Trinity Lutheran Church

Tuesday, March 11

Reasons to Doubt… {and otherwise}

Tuesday, March 11

James 1: 6,7

Consider Scripture accounts of doubt. Of course, they are legion.

Maybe the easiest example to recall is Peter’s sinking faith as he is walking on the water. Jesus’ question to Peter was, “O you of little faith, why did you doubt?” (Matthew 14:31) Jesus, of course, had answered His own question, “…you of little faith.”  Why was Peter’s faith little? Peter never replied. One answer seems to be obvious: typically, people do not walk on water. Probability and precedent are significant factors in doubt.

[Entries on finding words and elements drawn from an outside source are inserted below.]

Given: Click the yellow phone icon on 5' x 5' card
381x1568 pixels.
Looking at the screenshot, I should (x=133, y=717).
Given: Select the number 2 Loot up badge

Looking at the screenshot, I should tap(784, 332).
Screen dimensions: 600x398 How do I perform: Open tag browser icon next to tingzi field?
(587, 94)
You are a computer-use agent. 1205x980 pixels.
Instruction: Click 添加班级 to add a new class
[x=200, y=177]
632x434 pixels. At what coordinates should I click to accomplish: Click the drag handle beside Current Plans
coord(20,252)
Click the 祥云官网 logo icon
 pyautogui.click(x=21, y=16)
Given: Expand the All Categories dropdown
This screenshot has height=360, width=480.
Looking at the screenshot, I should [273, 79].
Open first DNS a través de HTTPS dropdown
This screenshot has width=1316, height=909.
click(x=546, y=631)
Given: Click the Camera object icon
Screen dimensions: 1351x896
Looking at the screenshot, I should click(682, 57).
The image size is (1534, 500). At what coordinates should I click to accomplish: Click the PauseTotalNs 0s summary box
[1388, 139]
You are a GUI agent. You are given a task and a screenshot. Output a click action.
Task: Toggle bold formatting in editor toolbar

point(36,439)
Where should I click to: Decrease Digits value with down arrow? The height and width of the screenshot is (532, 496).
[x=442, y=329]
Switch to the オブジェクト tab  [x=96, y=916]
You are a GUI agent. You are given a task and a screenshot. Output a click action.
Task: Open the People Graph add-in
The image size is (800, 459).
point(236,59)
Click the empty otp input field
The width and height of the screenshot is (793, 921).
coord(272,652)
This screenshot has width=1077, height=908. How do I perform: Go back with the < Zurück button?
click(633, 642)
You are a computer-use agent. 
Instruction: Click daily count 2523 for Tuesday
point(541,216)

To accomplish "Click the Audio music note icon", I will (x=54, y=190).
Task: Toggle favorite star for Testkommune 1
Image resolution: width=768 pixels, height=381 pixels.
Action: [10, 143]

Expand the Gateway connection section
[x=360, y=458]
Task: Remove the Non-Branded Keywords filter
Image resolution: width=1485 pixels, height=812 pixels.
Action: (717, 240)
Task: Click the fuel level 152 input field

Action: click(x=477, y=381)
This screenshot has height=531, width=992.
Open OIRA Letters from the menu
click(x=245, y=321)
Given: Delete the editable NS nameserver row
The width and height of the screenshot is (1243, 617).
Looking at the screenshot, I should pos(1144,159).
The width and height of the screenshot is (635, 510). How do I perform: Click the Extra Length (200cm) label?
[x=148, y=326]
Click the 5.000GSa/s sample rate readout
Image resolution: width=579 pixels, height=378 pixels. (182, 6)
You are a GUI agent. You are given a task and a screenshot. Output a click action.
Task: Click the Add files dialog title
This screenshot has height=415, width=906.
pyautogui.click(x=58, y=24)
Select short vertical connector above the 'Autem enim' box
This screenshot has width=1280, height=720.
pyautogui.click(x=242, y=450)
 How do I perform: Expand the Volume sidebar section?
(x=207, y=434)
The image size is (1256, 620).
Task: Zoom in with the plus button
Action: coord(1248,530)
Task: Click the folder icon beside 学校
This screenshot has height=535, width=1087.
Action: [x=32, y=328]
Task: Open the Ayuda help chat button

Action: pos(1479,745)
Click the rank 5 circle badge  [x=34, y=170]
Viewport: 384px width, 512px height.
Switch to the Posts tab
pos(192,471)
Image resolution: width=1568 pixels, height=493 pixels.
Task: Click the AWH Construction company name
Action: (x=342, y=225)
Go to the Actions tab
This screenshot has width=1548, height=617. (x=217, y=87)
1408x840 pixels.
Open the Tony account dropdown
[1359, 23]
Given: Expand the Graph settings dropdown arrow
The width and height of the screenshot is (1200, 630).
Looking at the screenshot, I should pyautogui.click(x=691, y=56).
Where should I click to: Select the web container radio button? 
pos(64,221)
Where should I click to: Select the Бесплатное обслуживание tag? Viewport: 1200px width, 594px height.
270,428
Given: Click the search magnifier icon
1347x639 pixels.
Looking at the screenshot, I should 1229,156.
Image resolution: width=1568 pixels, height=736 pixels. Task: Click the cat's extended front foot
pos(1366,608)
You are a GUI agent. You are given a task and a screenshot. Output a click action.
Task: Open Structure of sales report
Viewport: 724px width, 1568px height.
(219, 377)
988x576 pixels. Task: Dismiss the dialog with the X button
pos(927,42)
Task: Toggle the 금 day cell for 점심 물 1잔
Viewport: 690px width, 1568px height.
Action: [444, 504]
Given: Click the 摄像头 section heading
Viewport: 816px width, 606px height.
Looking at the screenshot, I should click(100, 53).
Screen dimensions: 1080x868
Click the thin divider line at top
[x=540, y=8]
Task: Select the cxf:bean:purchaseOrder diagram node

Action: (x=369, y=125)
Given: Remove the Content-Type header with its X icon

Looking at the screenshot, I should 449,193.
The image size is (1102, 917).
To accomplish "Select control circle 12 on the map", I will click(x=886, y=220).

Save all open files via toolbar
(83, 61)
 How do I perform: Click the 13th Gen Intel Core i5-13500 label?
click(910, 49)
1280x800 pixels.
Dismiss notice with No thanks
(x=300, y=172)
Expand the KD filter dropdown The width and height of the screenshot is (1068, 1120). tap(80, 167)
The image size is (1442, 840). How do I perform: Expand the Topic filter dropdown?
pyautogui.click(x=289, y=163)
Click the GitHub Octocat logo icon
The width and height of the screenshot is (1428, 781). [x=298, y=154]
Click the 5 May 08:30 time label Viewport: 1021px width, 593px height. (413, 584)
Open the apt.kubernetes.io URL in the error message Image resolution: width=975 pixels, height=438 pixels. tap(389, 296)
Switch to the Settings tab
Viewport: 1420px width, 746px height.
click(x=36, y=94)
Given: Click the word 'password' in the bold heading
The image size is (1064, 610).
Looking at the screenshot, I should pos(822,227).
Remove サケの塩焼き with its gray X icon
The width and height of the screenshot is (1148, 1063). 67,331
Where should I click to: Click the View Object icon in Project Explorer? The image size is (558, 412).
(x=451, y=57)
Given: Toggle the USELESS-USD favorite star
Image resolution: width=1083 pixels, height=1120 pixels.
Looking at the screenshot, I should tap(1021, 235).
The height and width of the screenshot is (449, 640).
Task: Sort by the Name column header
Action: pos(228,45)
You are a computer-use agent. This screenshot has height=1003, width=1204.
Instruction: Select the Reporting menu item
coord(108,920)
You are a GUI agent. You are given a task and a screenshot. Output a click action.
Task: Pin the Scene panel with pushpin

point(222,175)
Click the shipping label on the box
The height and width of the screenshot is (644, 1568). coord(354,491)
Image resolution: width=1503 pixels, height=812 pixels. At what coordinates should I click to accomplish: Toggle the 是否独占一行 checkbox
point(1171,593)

But Peter was walking on water!  He was doubting what he was doing!  Why?

Since even before the fall of the first humans, Satan has been creating, spreading doubt. Although Scripture does not reveal clearly the root of Satan’s rebellion, certainly when we look at Satan’s temptation of Christ, we see a quest for power and attention in our adversary as well as a disdain for the Lord, who holds Satan on a leash. Satan doubted that God’s Kingdom was sufficient for the serpent of old to be satisfied.  So he constantly sows dissatisfaction among both the faithful and the faithless.  (His possible tactic sounds familiar: “God must not love you if you are suffering.  So why follow an uncaring deity who placed you in these circumstances?)

Many scholars believe that James, the author of the New Testament epistle bearing that name, was the next younger half-brother of Jesus. We know from episodes in the Gospels (Mark 3, 6, John 7) that James and his brothers initially did not believe in Jesus as the Messiah. It seemed that the Passion and Resurrection of the oldest Son of Mary brought James to faith. (I Cor. 15:7)  Seeing his Brother go silently to be slaughtered, and then seeing Him alive again was enough for James.

I bet he had never witnessed anyone else he loved die innocently and willingly for others and rise again. What was the probability that his brother Jesus was the Messiah? One divided by the number of humans to ever live. Josephus tells us that James would die for his faith in the improbable Jesus.

God does the improbable.  He joins His creation and dies in the place of those who rebelled against Him. Improbable, unprecedented.  And the uniqueness of it all points to the fact that only God could be capable of such!

When we pray, we are praying to an out-of-the-brain-box God. And an element of our prayers should be a simultaneous belief in the astonishing mercy and intimacy of our God.  He knows and has carried our sins – all of them – past, present, future.  Our God does things His way, often involving pain and fantastic deliverance.

A believing James would write: “But he must ask in faith without any doubting, for the one who doubts is like the surf of the sea, driven and tossed by the wind. For that man ought not to expect that he will receive anything from the Lord…” (Jas. 1:6,7) We “must” ask in faith because, as Christians, we believe both in miracles and in cross-bearing. If we are Christians, we already believe in the improbable and unprecedented. So, of course, we pray in faith – faith that “Nothing is impossible with God” (Lk. 1:37) and faith that His “power is perfected in weakness.” (II Cor. 12:9) We have nothing to doubt when it comes to the topic of our loving Lord and Savior.

PRAYER: Lord Jesus, “help Thou my unbelief” and doubt to diminish. I know Your invitation to pick up my cross and follow You is heavy. I doubt I can carry it. Help me to carry it, that doubt may fade, and confidence in whatever Your will is may emerge. In Your Name I pray. Amen.